Ванесса не слушала. Нервно барабанила пальцами по столу, пока в глазах разгоралось зеленое пламя. Рокко почувствовал, как Лиза сжала его руку и вздрогнул. «Долго еще так вздрагивать придется», — подумал он. С ума сойти. Вот эта вот девушка рядом — жена! И это на всю жизнь! Как такое может быть?!

— Развод! — Ванесса лупанула кулаком по столу и, выудив из блюда с фруктами персик, принялась страстно его поедать.

Рокко моргнул, обдумывая слово, произнесенное сестрой. Осторожно высвободил руку, подошел к столу и сел.

— Развод? — переспросил он. — А разве так можно?

— Размечтался! — Ванесса плюнула ему в лоб косточкой от персика. — Тебе нельзя. А вот несовершеннолетняя девица вправе развестись, если супруг ей изменяет. Только там условие есть — должны два уважаемых члена измену засвидетельствовать. Но я ему устрою членские свидетельства! Лизонька, солнышко, кисонька моя, передай, пожалуйста, вон ту баночку. Ай, спасибо, радость, уважила!

«Сонный порошок», — отметил про себя Рокко, глядя на баночку, которую Ванесса пыталась упрятать под куртку.

— Куда тебе столько? — спросил он. — Там взвод драконов усыпить можно.

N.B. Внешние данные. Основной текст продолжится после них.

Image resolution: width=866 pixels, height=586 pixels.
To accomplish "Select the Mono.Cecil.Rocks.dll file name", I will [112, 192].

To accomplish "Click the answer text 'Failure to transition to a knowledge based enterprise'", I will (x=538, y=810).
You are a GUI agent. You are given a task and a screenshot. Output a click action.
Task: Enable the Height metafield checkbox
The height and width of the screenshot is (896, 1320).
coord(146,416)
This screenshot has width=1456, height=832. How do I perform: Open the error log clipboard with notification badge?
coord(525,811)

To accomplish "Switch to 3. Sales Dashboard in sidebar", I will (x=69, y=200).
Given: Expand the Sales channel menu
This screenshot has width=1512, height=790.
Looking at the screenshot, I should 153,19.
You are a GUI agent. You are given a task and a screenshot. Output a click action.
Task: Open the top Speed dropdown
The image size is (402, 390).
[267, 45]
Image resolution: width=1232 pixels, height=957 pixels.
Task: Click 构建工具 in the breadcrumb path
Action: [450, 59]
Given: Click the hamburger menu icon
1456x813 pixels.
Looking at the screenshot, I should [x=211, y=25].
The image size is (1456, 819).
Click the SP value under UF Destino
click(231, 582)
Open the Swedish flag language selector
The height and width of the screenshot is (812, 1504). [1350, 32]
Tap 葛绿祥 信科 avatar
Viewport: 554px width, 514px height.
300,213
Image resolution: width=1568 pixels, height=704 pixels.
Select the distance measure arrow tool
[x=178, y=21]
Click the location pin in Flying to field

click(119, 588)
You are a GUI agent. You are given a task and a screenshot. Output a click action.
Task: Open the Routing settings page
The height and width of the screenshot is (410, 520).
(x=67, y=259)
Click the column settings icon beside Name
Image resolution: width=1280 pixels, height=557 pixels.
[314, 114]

— Вот и пускай поспит, котеночек, — мурлыкнула Ванесса. — Утомился, небось. Ладно, все. Ждите меня с победой!

Она пошла к выходу, обула сапоги.

— Девчонок не угробь, — напутствовал Рокко. — Батька проснется — убьет.

— Поучи еще, — буркнула Ванесса и выскочила за дверь.

Рокко, вздохнув, опустил голову на стол.

— Меня-то Аргенто так и так убьет, — пробормотал он. — Как же спать-то хочется… Ну ничего, скоро высплюсь сном вечным.

Лиза тихонько положила руки ему на плечи.

— Ты поспи, — сказала она. — Я, если что, продам флакончик.

— Святая ты, Лиза, — зевнул Рокко. — Да разве до сна мне сейчас? Времени в обрез. Тебя отбили, надо в Ластер двигать.

— И что ты там сделаешь? — ласково спросила Лиза. — Двоеженство Дио осуждает.

— Да я этим сволочам весь за́мок с землей сровняю! — выпрямился Рокко. — Узнают, что это такое, когда Рокко Алгиси выбирается косорезить на гастроли! Аргенто не зря говорил, что за мной если не присмотреть, так я весь мир в труху порушу. А там-то за мной смотреть некому будет.

Лиза погладила его по голове, успокаивая, будто маленького ребенка.

— Тише-тише, — прошептала она. — Ты мне лучше вот что скажи: карабинеры в отсутствие Нильса кому подчиняются?